• _Description of the task_: Once you find the line with "[AllTheResearch] (64, 77)", copy it and every line after it through the end of the entries below, exactly as written.

· · ·

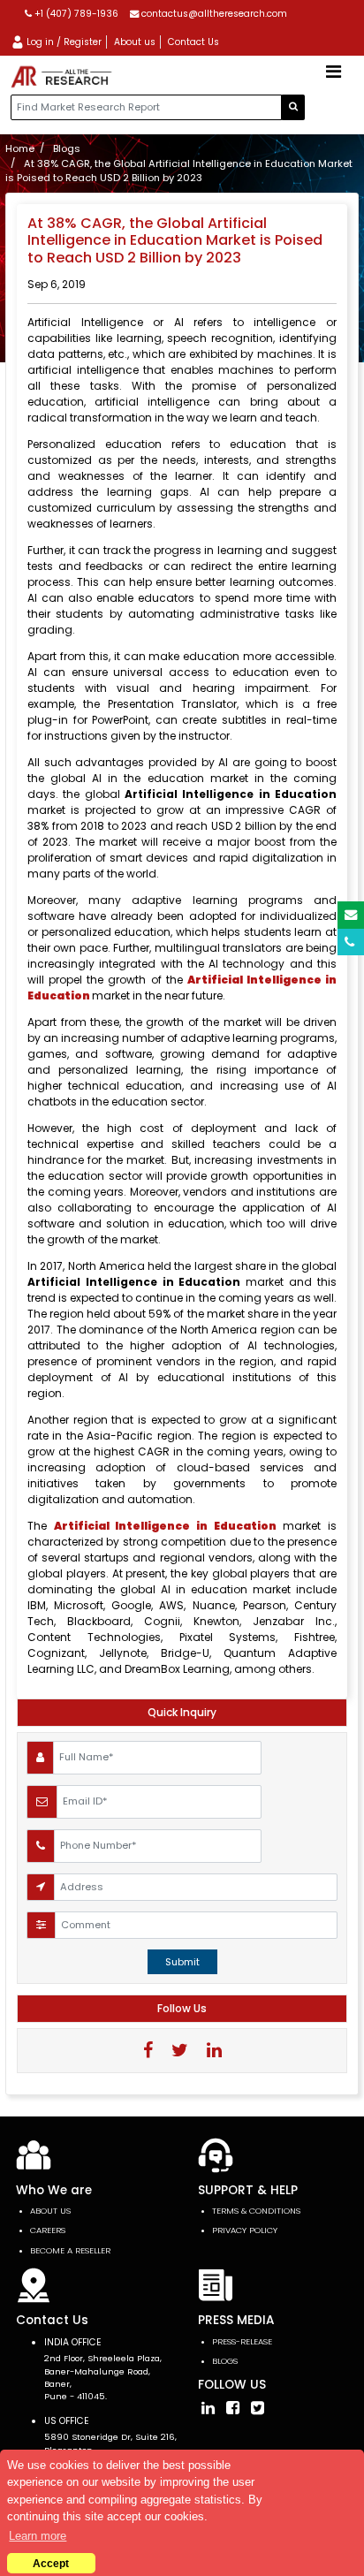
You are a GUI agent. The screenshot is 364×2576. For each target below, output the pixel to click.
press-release (242, 2341)
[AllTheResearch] (64, 77)
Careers (47, 2230)
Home (19, 148)
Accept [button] (51, 2563)
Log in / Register (63, 42)
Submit (182, 1962)
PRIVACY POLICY (244, 2230)
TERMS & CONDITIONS (256, 2210)
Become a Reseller (70, 2250)
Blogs (66, 148)
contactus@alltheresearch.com (213, 13)
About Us (50, 2210)
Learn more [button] (37, 2535)
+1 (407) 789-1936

· · ·

• _Response box_:
[AllTheResearch] (64, 77)
Careers (47, 2230)
Home (19, 148)
Accept [button] (51, 2563)
Log in / Register (63, 42)
Submit (182, 1962)
PRIVACY POLICY (244, 2230)
TERMS & CONDITIONS (256, 2210)
Become a Reseller (70, 2250)
Blogs (66, 148)
contactus@alltheresearch.com (213, 13)
About Us (50, 2210)
Learn more [button] (37, 2535)
+1 (407) 789-1936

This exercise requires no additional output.